According to the poll Attorney General Jack Conway—the only Democratic candidate in the race currently—has a lead on all Republican candidates but the firm said some of the head-to-head match-ups are close and many voters are undecided.

Grimes highlights Clinton visit in new web ad
After bringing former President Bill Clinton to eastern Kentucky, the Grimes campaign is looking to highlight the visit as well as Grimes’ job plan in a new web ad.

The online ad, released Tuesday, uses footage of an event held this month where Clinton and Grimes visited Hazard, Kentucky. In their speeches at the event, each spoke about Grimes’ jobs plan and echoed remarks often made by the candidate about Senator McConnell not believing it is his job to create jobs in the state.

Those remarks, which are highlighted in the ad, stem from a newspaper story from the Beattyville Enterprise where McConnell was asked what he is doing to bring jobs to the area of the state the paper is located to which McConnell answered by saying economic development was more the job of state lawmakers, not federal.

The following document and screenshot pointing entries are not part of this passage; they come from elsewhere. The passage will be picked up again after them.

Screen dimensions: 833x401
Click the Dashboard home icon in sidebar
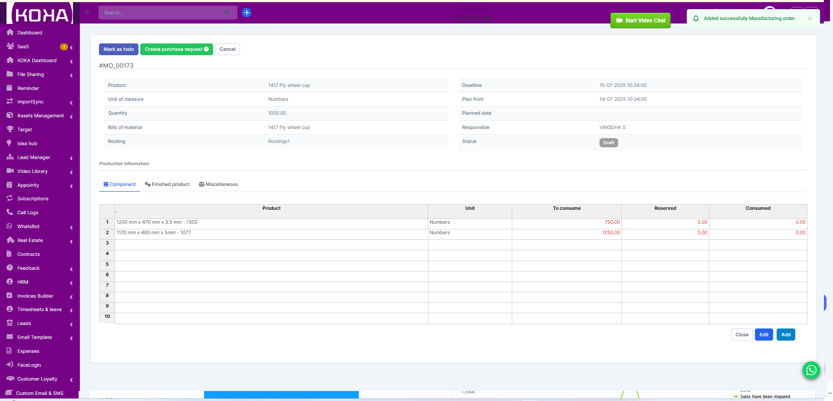(x=10, y=33)
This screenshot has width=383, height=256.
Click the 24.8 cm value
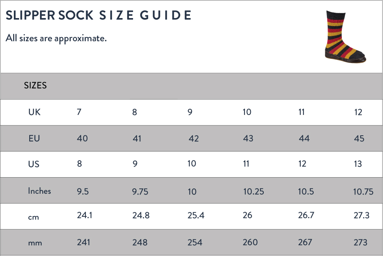(141, 215)
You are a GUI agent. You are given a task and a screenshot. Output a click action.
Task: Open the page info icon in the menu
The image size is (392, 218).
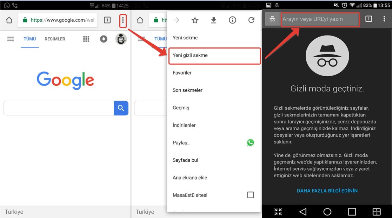tap(232, 20)
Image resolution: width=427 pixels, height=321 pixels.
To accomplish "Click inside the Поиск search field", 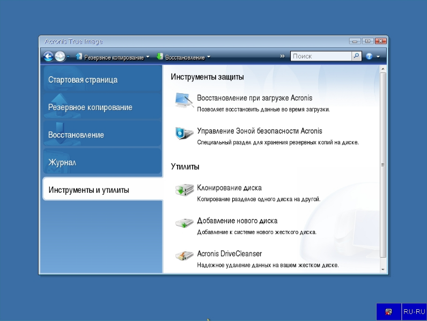I will tap(321, 56).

“So one candidate says ‘its not my job to create jobs’ and the other candidate from the get-go of her campaign put out a jobs action plan and it is good, I’ve read it,” Clinton says in the ad.

At an event in eastern Kentucky one day after the Grimes and Clinton event, McConnell told the crowd the people of the state would not fall for the Grimes’ campaign tactics and noted that each time the former president has come to the state to stump for a Democrat running against McConnell, the five-term senator has defeated the candidate.